A second objective of this demonstration is to let you investigate whether an investigator can be misled by computing means of ordinal data. The mean amount of sugar in Dataset 1 is 50 for the first brand and 55 for the second brand. The obvious conclusion is that, on average, the second brand is sweeter than the first. However, pretend that you only had the ratings to go by and where not aware of the actual amounts of sugar. Would you reach the correct decision if you compared the mean ratings of the two brands. Change the cutoffs for mapping the interval sugar scale onto the ordinal rating scale. Do any mappings lead to incorrect interpretations? Try this with Data Set 1 and with Data Set 2. Try to find a situation where the mean sweetness rating is higher for Brand 2 even though the mean amount of sugar is greater for Brand 1. If you find such a situation, then you have found an instance in which using the means of ordinal data lead to incorrect conclusions. It is possible to find this situation, so look hard.

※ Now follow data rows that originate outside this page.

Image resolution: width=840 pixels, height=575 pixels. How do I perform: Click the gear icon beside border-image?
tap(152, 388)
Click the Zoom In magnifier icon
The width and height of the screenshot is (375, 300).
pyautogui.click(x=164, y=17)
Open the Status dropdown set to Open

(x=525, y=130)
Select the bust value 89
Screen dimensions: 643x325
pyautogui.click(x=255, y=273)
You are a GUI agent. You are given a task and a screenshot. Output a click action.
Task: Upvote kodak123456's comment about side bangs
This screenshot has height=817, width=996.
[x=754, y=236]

Keep in mind that in realistic situations, you only know the ratings and not the "true" interva scale that underlies them. If you knew the interval scale, you would use it.
The first product in brand one has 38 units of sugar. Take a look at the scale at the bottom of the window. It shows that any value between 37 and 43 would be rated 1. That's why the rating for the first product is a 1. Now look at the 5th product from Brand 1. It has 45 units of sugar. Since this is more than 43, it is rated 2. Examine other products and make sure you understand how the sugar contents combined with the scale produce the ratings.

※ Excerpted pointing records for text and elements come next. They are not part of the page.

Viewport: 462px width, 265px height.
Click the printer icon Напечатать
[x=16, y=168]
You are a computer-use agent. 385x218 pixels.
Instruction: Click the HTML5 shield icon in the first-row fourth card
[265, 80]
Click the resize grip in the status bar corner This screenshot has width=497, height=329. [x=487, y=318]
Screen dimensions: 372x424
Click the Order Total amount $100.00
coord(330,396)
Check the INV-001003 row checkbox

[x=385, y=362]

This demonstration allows you to change the way sugar units are transformed into ratings. Lets suppose that out rater would not give a brand a sweetness rating of 1 unless it was truly not sweet at all. For example, the rater might only give ratings of 1 if the sugar content was less than 40. To see what would happen, move the vertical line above 43 to the left. Notice that as you move it, its label reflects its current value. Keep moving it to the left until it equals 39. Now look at the ratings of the products. WIth our original "mapping," the first 4 Brand-one products were rated 1. Now the only the first product has so little sugar to get a rating of 1. No lets suppose that our rater was pretty generous in awarding 3's. Lets say that all a brand needed to get a 3 was a 43. So move the divider between 2 and 3 from 49 to 43. And, just for the sake of the example, let's assume that the rater required a product to be very sweet to get a rating of 4. Specifically, lets say that it needed a sugar content of 60. Move the divider between 3 and 4 from 56 to 60. Notice how the ratings are automatically updated. Finally, lets assume that our rater does not require much more sweetness in order to give a rating of 5. So lets leave the cutoff between 4 and 5 at 62.
Our rater is generating very "non-interval" ratings. A difference between a 4 and a 5 could represent, at most, 2 units. In contrast, a difference between a 2 and a 3 could represent as much as 17 units.

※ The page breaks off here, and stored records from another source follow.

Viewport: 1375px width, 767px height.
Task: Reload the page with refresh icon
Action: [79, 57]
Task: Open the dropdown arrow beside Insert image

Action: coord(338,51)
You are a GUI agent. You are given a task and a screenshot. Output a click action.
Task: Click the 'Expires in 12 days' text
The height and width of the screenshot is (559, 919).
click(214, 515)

Now consider how the mapping of the sugar content onto the sweetness rating affects our interpretation of the difference between Brand 1 and Brand 2. The mean difference in sugar content is 55. With the original mapping, the mean difference in ratings is 0.69. Lets see what happens when we change the mappings. For example, change the boundary between ratings of 1 and 2 from 43 to 39. The difference in ratings is now 3.31-2.77 = 0.54. You can see that the mappings do make a difference. But qualitatively, whether you were looking at the sugar content or the ratings, you would conclude that Brand 2 is somewhat sweeter than Brand 1. Experiment by changing the various boundaries. You will find that conclusions based on the mean ratings are valid.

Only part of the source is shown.